30,615 posts, read 20,815,094 times
Reputation: 52599
Quote:
Originally Posted by Mircea View Post
You have absolutely no idea what you're talking about, not to mention you don't understand AI and have never used it.

The number of jobs for attorneys and paralegals will increase, not decrease.

If you had a clue, and you don't, you would have read the report by the Legal Services Corporation, not that you have any idea what that is.

89% of low-income households have zero access to legal services. 60% of middle-income households have no access, either.

What AI will do is decrease the cost of legal services, giving middle- and low-income households greater access to legal services, especially critical legal services that are not affordable now.

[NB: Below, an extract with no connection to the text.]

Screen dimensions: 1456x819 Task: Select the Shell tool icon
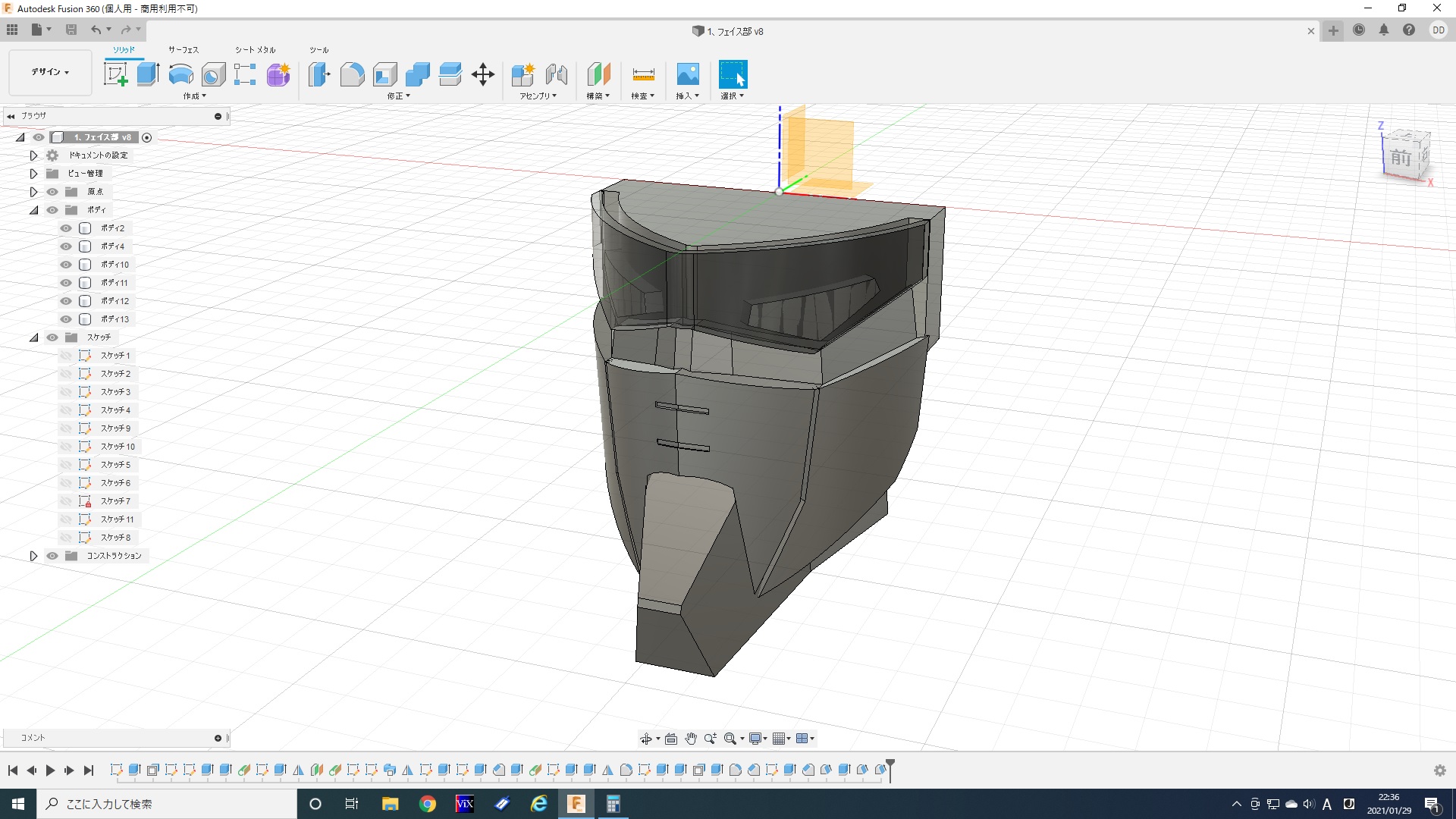coord(384,74)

In Economics, that's called market expansion.

Any competent legal administrator, not that you actually know what that is, would gladly implement AI and then market the firm's services to this new expanding market.

That will offset any potential losses, plus create additional jobs for attorneys and paralegals.

You've never worked as an attorney or paralegal, so you have no clue what actually goes on in a law office, but suffice to say that AI will never do investigations, or engage in fact-finding, or identify, locate and interview potential witnesses, or negotiate, arbitrate or mediate anything and it won't do much of anything else.

AI is good for case law research, not that you know what that is, but it doesn't know what to do with the case law it finds.

And, you want to use AI for document coding? Really?

Oh, that's right, I forgot, you have no idea what you're talking about, so you wouldn't know anything about J-M Manufacturing Co. v. McDermott Will & Emery.

Why is JM suing the law firm of McDermott Will & Emery?

Because AI, well actually AD -- Artificial Dumbass -- used in document coding turned over documents that were subject to attorney-client privilege and attorney work-product to opposing counsel and JM lost their case because of it.

So, how smart is AI? Not very smart at all. I mean, what dumbass would turn over documents that are attorney-client privilege to opposing counsel? That's like asking to lose your case.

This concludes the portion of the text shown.